Sendo assim, as situações de conflitos afloram fontes de novas ideias, desenvolvimento da capacidade de melhora na expressão e exploração de diferentes pontos de vista, interesses e valores, transformando num fomentador de desenvolvimento gerencial e pessoal, evitando-se, com isso um processo de estagnação.

Toda essa empreitada é um processo de aprendizagem, um desenvolvimento que pede uma metodologia de integração com os outros e também a reflexão sobre si mesmo.

Enxergar o conflito com amplas lentes da transformação expande a compreensão do processo, favorece a tomada de decisão, levando em conta os aspectos prementes e a possibilidade de construir algo novo, que satisfaça e se adapte melhor à realidade em questão. Porquanto, cabe aos gestores ampliar sua percepção para que os conflitos tenham sempre valores positivos dentro das instituições.

REFERÊNCIAS

BERG, Ernesto Artur. Administração de conflitos: abordagens práticas para o dia a dia. 1. ed. Curitiba: Juruá, 2012.

BURBRIDGE, Anna; BURBRIDGE, Marc. Gestão de Conflitos. São Paulo: Editora Saraiva, 2012.

CHIAVENATO, Idalberto. Recursos Humanos: O Capital Humano das Organizações. 8. ed. São Paulo: Atlas, 2006.

CHIAVENATO, Idalberto. Gestão de pessoas. Administração. São Paulo: Makron-Books, 2004.

GOEDERT, A. R.; SILVA, J. M.; MARTINS, O. C.; MORAES, C. L. C. CESUMAR: Relacionamento Interpessoal e Desenvolvimento de Equipe. Núcleo de Educação à distância. 2008.

LEDERACH, John Paul; Transformação de Conflitos; São Paulo: Palas Athenas, 2012.

LIKERT, R. Novos padrões de Administração. São Paulo: Pioneira, 1971.

McINTYRE, Scott Elmes. Como as pessoas gerem o conflito nas organizações: estratégias individuais negociais, v. 25. Lisboa: Análise Psicológica, 2007.

MONTANA, P. J.; CHARNOV, B. H. Administração. 2. Ed. São Paulo: Editora: Saraiva, 2003.

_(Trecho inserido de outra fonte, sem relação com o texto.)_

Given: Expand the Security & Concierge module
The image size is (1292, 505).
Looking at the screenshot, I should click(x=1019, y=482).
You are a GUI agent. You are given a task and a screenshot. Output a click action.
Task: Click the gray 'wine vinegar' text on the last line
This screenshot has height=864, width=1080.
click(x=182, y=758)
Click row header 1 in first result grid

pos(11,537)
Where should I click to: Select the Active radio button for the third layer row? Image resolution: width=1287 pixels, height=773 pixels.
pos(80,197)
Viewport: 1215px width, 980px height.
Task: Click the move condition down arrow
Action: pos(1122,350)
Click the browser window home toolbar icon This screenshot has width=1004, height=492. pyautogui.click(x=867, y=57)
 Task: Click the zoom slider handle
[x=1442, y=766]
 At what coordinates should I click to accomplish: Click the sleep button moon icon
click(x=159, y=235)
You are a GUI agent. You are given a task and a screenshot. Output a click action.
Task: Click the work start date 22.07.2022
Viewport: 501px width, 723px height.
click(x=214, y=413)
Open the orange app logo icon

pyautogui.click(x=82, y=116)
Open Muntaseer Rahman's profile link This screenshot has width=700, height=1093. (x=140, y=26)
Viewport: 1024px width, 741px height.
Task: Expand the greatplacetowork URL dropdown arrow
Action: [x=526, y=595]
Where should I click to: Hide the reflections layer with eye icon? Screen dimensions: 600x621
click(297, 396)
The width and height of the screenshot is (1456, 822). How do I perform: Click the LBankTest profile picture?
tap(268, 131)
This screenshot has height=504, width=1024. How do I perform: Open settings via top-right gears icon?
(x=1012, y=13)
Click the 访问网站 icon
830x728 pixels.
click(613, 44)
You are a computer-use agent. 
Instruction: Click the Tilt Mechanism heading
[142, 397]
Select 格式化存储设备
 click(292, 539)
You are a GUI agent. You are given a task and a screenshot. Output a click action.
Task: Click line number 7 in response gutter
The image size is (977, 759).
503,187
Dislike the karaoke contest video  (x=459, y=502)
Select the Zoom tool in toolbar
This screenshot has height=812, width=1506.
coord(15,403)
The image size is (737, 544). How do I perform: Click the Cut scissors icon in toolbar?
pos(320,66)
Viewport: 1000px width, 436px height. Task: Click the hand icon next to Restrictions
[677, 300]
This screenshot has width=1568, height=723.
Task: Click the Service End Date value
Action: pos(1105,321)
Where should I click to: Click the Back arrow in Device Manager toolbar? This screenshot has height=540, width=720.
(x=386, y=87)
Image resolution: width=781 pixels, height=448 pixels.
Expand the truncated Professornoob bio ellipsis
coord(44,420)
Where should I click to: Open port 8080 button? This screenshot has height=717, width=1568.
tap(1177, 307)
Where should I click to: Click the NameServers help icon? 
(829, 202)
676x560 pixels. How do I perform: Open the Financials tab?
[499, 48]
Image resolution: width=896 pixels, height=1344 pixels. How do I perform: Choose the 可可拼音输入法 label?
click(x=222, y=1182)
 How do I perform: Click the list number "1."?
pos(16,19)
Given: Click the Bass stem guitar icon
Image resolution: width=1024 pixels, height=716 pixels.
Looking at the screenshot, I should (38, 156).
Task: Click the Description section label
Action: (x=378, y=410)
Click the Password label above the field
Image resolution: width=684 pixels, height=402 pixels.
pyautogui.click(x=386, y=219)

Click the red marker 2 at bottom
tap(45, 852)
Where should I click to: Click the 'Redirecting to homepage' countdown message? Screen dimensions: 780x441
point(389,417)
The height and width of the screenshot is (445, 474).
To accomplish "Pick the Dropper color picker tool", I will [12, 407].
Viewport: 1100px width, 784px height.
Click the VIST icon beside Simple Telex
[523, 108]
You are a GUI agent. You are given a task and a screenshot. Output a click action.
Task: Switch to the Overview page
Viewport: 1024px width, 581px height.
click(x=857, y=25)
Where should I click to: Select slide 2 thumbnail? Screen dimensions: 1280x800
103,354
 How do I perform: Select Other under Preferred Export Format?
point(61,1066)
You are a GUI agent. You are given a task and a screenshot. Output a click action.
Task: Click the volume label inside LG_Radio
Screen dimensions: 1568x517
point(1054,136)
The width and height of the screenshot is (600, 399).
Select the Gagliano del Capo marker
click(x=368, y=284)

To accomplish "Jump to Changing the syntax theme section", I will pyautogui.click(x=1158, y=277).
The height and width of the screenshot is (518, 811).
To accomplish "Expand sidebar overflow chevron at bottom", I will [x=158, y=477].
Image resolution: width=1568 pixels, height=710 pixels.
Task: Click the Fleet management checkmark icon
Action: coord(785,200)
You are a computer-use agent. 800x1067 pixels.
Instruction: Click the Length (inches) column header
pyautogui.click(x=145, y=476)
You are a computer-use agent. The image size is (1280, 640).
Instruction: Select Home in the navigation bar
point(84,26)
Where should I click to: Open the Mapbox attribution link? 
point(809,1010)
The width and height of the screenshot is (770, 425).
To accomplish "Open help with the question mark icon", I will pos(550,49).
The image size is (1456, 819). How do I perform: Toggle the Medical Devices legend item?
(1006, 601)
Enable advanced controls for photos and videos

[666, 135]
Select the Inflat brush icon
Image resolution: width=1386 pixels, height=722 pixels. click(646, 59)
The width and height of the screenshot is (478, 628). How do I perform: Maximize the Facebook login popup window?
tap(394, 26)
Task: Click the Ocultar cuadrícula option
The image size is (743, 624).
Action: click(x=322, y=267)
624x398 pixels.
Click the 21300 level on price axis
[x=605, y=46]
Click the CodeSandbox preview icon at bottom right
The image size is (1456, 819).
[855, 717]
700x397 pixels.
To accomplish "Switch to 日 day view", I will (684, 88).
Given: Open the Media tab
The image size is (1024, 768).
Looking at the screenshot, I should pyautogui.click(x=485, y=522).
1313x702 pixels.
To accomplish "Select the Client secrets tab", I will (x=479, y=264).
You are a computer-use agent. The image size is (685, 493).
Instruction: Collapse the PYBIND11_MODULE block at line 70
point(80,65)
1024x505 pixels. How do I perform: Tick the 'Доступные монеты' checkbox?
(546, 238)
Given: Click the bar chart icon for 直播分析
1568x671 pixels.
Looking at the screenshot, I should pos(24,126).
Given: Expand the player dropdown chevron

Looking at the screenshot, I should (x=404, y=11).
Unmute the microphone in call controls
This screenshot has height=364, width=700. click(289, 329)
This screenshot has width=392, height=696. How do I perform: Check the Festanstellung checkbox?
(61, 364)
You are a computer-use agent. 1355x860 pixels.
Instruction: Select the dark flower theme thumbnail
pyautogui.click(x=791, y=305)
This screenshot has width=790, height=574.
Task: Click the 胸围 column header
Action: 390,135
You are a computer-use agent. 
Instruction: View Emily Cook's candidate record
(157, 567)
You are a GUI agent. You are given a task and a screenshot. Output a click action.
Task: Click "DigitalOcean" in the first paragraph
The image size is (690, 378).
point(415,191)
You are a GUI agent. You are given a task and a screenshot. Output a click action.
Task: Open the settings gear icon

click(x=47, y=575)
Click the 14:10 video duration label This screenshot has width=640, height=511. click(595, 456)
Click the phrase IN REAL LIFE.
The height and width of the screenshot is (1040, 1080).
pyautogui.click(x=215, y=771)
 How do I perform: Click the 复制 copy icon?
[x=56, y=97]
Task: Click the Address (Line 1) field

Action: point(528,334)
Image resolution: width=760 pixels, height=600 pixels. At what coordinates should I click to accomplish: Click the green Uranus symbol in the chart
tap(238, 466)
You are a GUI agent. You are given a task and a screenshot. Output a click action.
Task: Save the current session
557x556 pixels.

NASCIMENTO, Eunice Maria; EL SAYED, Kassem Mohamed. Administração de Conflitos. Volume V - Gestão do Capital Humano, Coleção Gestão Empresarial. Curitiba: Editora Gazeta do Povo, 2002.

NETO, Álvaro Francisco Fernandes. Gestão de conflitos, v. 4. São Paulo: Thesis, 2005.

SCHNITMAN, D. F.; LITTLEJOHN, S. (Org.). Novos Paradigmas em Mediação. Porto Alegre: Artes Médicas Sul, 1999.

VECCHIO, R. P. Comportamento organizacional: conceitos básicos. 6. ed, Tradução Roberto Galman. São Paulo: Cengage Learning, 2008.